I've just viewed your pictures. This blueberry is in a pot. Plants in pots have to have potting soil. Sterilized potting soil out of a bag. No water holding gimmicks no fertilizer added to that soil. Sterilized is the key. Is that pot filled with sterilized potting soil or garden soil?

From what I see, that plant needs NPK, a basic fertilizer. You said you are using fertilizer. What exactly are you using for fertilizer? I made up this little ditty; Less is best, more is death and none is dumb. Does that help? Please tell us what you are using for fertilizer, for soil. What are your plans for this shrub? Is this indoors or on a patio?

Ideally, this potted blueberry MIGHT flower and produce blueberries on a covered patio with pH adjusted soil (there are potting soils made for acid loving plants). Forget your blueberry thriving in doors. Have you guys been getting snow and freeze? Is this normal?

If you have a covered patio, take your plant out there for the day but make sure you bring it in at night. I have blueberries both in my greenhouse as well as outside the greenhouse. They are used to dormancy and cold.

Moving a plant from indoors to out of doors in the sun can kill plants. When a plant is set out of doors even on a covered patio it needs to be acclimated to temperature changes that don't happen indoors. You have to bring plants back indoors for the night. Moving plants from out of doors and direct sun to the indoors will also kill plants if not properly acclimated. More information, please. As soon as possible.

  • BTW, you should use a plastic pot (for acid plants). Your pot will be damaged by acid, and it will release bases: this is bad for plant and pot. Jun 6 '18 at 6:09
  • Thanks for your answer, I'm using hydrangeas and azaleas soil, the bag says "for acidophilic plants", exactly this: goo.gl/images/mv4zq9 . The fertilizer I'm using is fertilizer for strawberries and berries, this: goo.gl/images/j7HsmK , and I'm using it because the seller recommended it after I show him the pictures of the plant. The plant is now indoors, in my bedroom concretely, but has been on a balcony before that, I moved it because in the morning it receives a very intense sun, but at the afternoon is on shadows.
    – EdgarAP
    Jun 6 '18 at 6:13
  • Here in Valencia doesn't snow, and by the night the temperature doesn't decrease too much, is kinda warm.
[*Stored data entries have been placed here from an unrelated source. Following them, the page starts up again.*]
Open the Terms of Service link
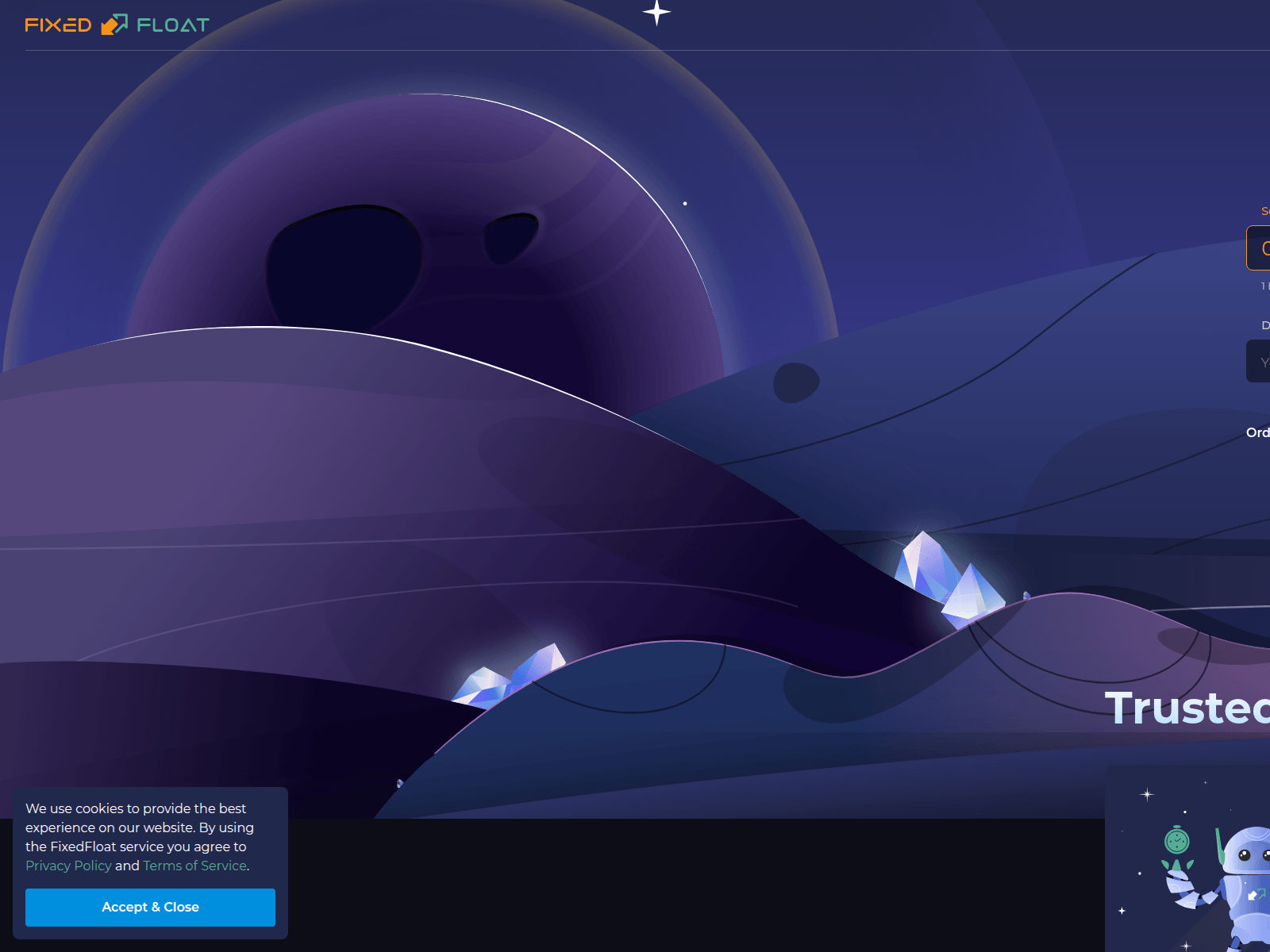This screenshot has height=952, width=1270. (194, 866)
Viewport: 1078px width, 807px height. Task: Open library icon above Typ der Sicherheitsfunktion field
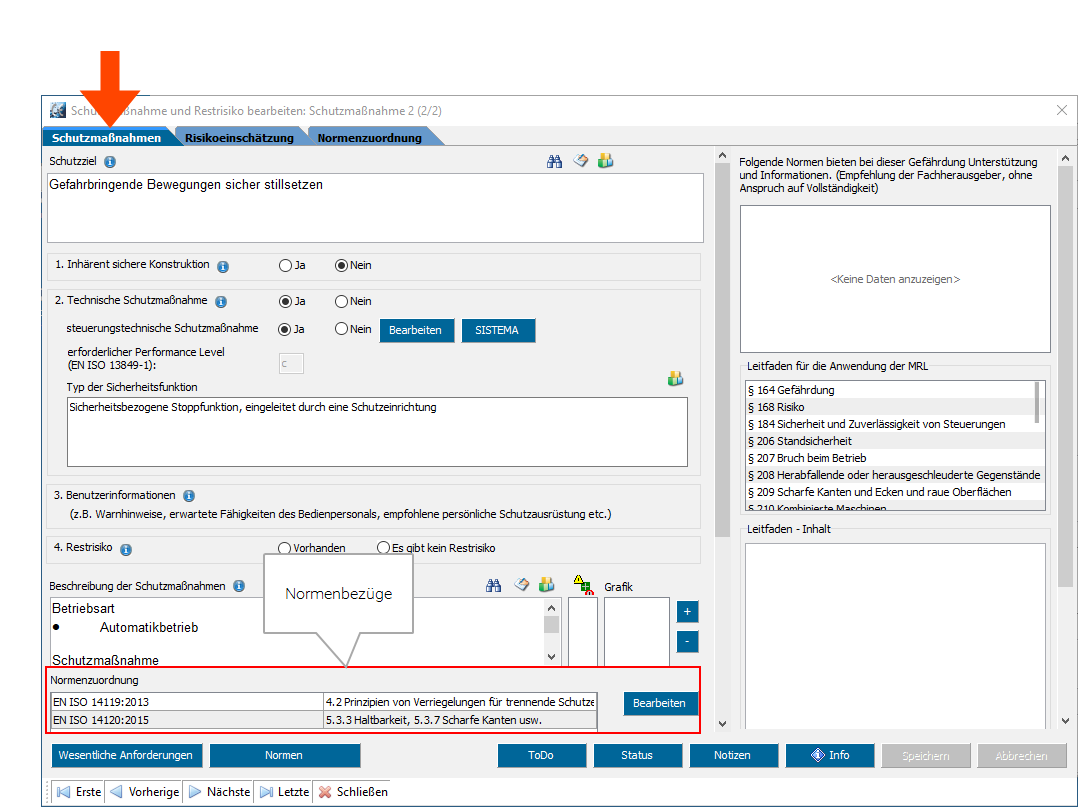[x=676, y=379]
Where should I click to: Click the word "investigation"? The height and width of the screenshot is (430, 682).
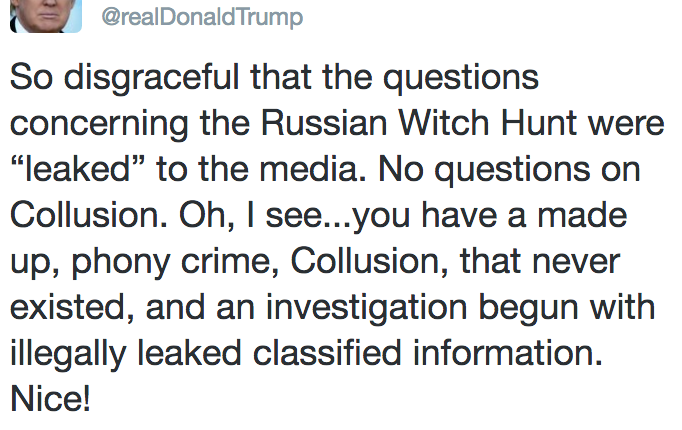pyautogui.click(x=367, y=308)
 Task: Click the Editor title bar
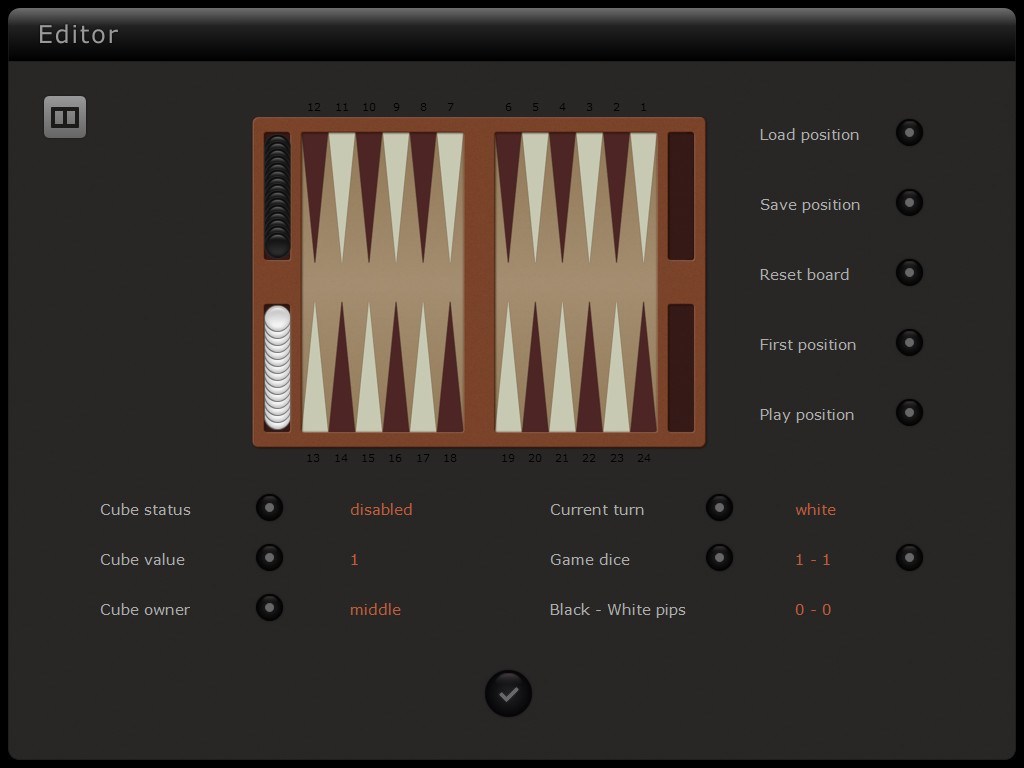78,34
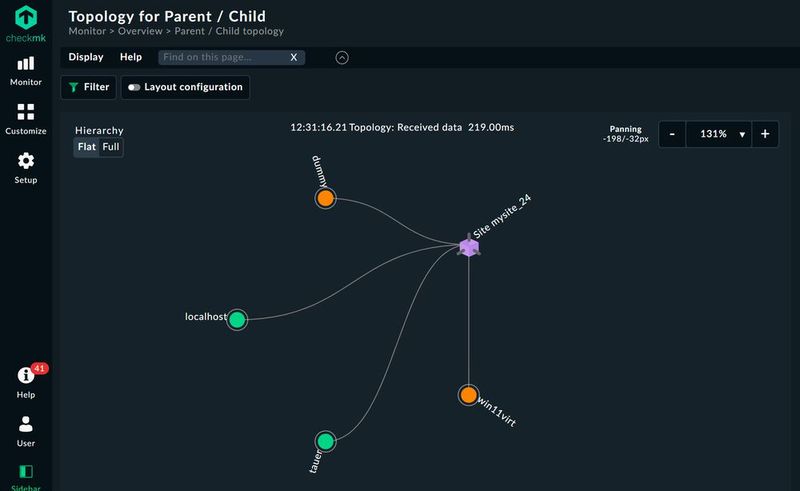Open the Monitor menu in the sidebar
The width and height of the screenshot is (800, 491).
click(26, 64)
I don't have any specific plan for this bush, it can be at balcony or indoors, but I don't know how to acclimate it. Thanks for your answer, hope it is the info you need!
    – EdgarAP
    Jun 6 '18 at 6:20
  • P.d: I also have a room which is sorrounded by translucid windows, so it's like a greenhouse. Could it be an option?
    – EdgarAP
    Jun 6 '18 at 6:21
  • Send a picture of this room. It sounds as if you live in blueberry heaven. Why struggle to keep a plant indoors when you have no worries about freezing? Do you have a covered patio? Cut the fertilizer directions in half. If your plant doesn't have enough light to do photosynthesis, you might be adding too much. Acclimation means taking your plant out of doors in the sun for 10 minutes a day for 3 days (this is generic directions only). Then you go to 20 minutes per day for 3 days. Then you go to half an hour for 3 days. Then 45 minutes for 3 days; an hour for 3 days...etc.
    – stormy
    Jun 6 '18 at 6:32

Actually the black tip is due to a broken branch or poor pruning. The cut should have been made just above a node to produce a side shoot. Because wood was left between the node and the cut, the plant does not see the point in feeding that area and it is dying.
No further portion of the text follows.